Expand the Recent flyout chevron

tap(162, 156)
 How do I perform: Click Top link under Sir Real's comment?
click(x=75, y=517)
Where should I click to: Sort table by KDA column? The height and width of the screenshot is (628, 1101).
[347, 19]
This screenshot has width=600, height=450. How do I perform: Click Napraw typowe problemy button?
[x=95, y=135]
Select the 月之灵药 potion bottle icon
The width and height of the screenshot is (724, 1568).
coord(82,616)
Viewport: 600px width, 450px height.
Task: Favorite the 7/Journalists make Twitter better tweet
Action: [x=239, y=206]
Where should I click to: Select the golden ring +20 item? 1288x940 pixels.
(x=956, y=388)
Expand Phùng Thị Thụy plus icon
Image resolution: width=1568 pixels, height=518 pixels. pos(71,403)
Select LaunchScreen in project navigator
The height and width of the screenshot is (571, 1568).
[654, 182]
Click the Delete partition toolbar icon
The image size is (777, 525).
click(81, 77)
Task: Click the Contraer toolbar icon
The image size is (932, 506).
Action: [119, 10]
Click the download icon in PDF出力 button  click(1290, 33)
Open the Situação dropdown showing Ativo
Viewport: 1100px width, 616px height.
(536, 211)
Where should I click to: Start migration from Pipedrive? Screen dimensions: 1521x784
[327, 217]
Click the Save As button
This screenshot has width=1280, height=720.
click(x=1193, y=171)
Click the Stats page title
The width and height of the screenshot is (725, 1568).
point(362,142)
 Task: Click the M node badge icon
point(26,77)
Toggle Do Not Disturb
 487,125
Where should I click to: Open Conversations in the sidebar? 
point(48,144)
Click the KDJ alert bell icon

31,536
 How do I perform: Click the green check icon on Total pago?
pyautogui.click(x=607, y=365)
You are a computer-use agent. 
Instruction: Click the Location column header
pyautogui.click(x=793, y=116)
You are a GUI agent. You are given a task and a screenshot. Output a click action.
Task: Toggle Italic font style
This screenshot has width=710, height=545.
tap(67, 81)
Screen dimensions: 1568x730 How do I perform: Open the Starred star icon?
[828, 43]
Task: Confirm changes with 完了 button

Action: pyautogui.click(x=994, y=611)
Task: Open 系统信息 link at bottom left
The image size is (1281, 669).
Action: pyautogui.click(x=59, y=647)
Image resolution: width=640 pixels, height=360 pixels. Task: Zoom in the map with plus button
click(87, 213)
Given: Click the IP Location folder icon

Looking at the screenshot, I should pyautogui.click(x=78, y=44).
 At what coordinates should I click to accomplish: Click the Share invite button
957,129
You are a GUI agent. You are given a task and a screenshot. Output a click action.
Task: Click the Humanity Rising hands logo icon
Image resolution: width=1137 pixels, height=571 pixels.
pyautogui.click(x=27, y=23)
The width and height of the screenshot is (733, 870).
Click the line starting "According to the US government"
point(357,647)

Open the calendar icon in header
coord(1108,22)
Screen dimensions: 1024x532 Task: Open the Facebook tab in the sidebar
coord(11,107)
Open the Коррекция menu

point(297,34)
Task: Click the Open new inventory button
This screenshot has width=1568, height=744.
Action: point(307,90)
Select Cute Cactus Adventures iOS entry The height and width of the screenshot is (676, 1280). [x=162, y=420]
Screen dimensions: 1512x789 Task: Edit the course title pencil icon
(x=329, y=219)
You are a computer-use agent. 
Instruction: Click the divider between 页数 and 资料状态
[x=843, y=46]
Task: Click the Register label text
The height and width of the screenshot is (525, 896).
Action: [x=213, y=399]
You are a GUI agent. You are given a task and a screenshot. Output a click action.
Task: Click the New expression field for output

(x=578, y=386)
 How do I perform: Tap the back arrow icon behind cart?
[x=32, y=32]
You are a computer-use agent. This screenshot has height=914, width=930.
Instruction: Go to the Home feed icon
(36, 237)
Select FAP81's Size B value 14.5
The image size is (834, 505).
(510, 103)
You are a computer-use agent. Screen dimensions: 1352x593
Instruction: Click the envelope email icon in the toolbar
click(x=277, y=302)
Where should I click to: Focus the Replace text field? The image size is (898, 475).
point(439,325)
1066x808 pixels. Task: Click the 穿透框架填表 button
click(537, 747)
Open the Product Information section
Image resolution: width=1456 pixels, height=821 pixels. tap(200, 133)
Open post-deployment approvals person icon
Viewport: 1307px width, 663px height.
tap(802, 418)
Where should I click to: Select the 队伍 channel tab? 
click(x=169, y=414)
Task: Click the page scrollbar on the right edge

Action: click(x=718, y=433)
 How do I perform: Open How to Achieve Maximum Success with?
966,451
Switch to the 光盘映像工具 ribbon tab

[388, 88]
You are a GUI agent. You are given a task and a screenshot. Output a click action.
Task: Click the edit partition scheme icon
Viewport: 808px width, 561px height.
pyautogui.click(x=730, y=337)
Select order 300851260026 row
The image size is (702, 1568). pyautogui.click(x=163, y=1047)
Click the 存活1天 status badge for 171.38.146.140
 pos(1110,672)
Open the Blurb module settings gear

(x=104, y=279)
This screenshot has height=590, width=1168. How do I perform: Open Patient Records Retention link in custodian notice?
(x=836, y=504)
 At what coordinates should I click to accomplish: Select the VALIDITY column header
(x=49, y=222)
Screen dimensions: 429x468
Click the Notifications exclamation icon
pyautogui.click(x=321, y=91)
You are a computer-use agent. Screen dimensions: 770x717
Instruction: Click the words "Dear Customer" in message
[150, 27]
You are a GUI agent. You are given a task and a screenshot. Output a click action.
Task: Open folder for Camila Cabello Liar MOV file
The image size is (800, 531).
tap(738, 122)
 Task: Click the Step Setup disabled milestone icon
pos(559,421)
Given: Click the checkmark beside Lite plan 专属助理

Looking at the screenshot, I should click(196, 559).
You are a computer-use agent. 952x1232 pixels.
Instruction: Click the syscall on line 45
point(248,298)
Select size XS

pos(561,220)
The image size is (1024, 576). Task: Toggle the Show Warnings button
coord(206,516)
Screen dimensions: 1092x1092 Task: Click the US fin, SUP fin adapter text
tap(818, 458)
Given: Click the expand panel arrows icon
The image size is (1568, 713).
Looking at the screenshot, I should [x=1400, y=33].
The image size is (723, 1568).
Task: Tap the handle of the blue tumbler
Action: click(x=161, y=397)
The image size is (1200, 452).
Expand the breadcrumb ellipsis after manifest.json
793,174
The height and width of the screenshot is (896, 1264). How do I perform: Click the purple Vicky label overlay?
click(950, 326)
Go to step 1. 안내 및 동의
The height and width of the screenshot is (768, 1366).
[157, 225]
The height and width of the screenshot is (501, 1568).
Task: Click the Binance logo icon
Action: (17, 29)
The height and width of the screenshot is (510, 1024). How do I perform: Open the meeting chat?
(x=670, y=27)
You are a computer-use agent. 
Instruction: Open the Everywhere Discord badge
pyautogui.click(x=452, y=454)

━━━━━━

> _What is expected_: Scan the listing above for the line that has "Given: Click the IP Location folder icon", then copy exactly from that line through the line that has "Task: Click the Humanity".

> _Answer section_:
Given: Click the IP Location folder icon

Looking at the screenshot, I should pyautogui.click(x=78, y=44).
 At what coordinates should I click to accomplish: Click the Share invite button
957,129
You are a GUI agent. You are given a task and a screenshot. Output a click action.
Task: Click the Humanity Rising hands logo icon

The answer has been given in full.